You may think that I can't love Ryan, having only known him for a short period of time, but the way I feel about him is something I can't explain. It's an incredible feeling and I can't get enough of it. I want him with me all the time, touching me, kissing me. Just being next to me. I want to feel him next to me, sleeping, reading, writing, anything. I don't want to be without him.

"Please don't be mad at me." He says softly but with so much emotion. I get out of the car as soon as he parks it in front of our - or my apartment building. "We should still talk ab-"

"There's nothing else to talk about. You made up your mind. You're leaving." 

I don't wait for him as I storm inside of the building and burst through the unlocked door of my apartment, and Gerard and Frank are still sitting on the couch watching something on TV.

"I'd just like to thank you." I say to Frank. He's a bit blurry thanks to the tears. "Because of you, Ryan's leaving. Because of you, I'm going to be left alone once again and have my heart ripped out of my fucking chest again. Thank you so fucking much."

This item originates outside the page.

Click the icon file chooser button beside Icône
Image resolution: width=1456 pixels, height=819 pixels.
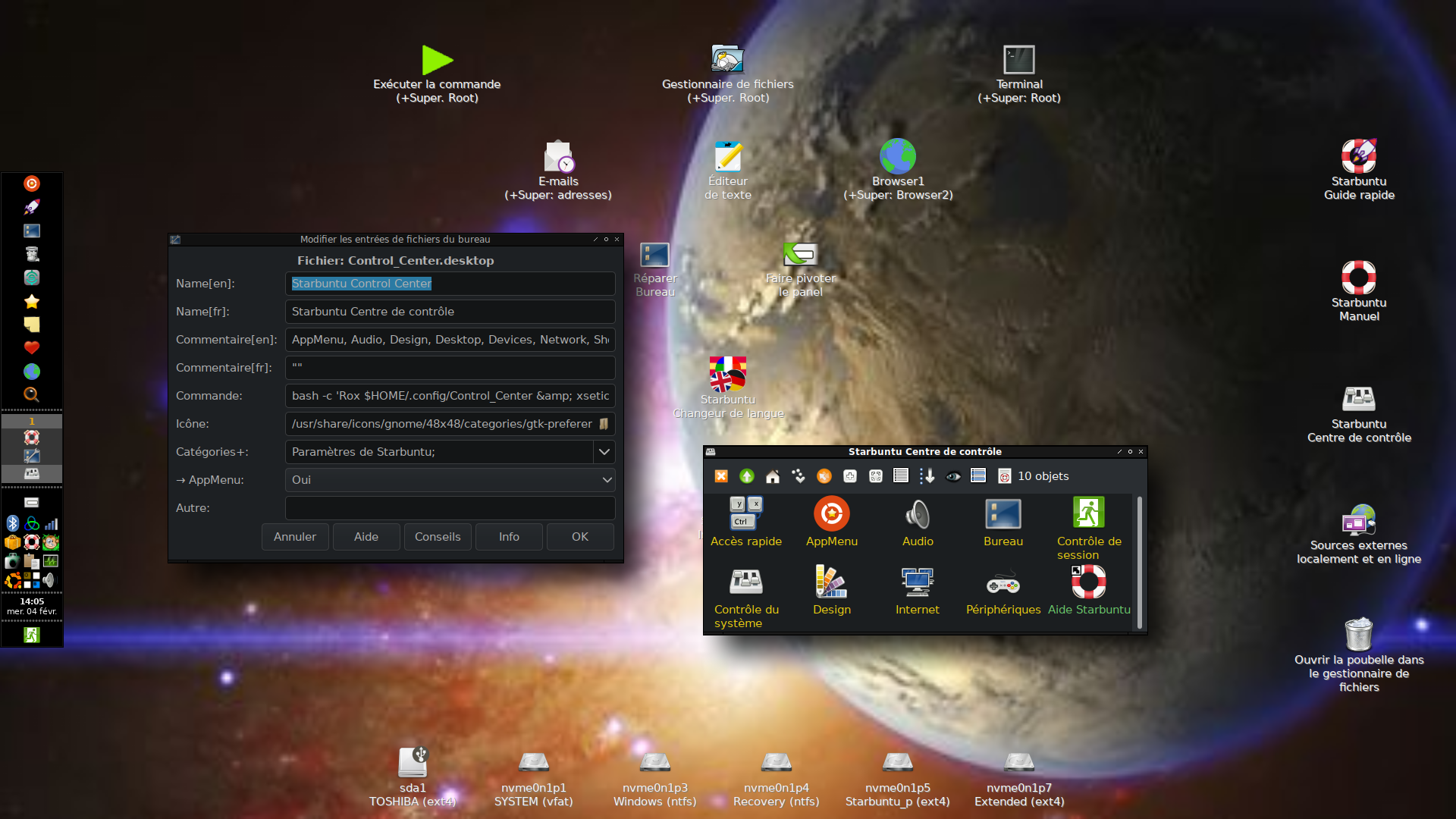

I hear Ryan come in, the door closing behind him.

"What do you mean he's leaving? Where is he going?" Gerard questions, like he has no idea what I'm talking about.

"With you? Where else?" I roll my tear filled eyes and retreat to the bedroom that I'll be alone in once Ryan leaves.

It hurts so much, replaying his words in my head. That he'd be alone and have no one if Gerard left. What about me? Am I nothing to him? I don't mean anything to him at all? Was he just trying to do a nice thing and be there for me to talk to when I needed a shoulder to cry on?

The knock on the door makes me jump.

"Brendon, can we talk please?" It's Gerard, and his voice is soft and almost comforting.

I sit up on my bed and wipe my eyes, then bring the pillow in front of me and hold onto it.

"Sure." I mumbled into the pillow. Gerard comes in and sits down on the bed next to me.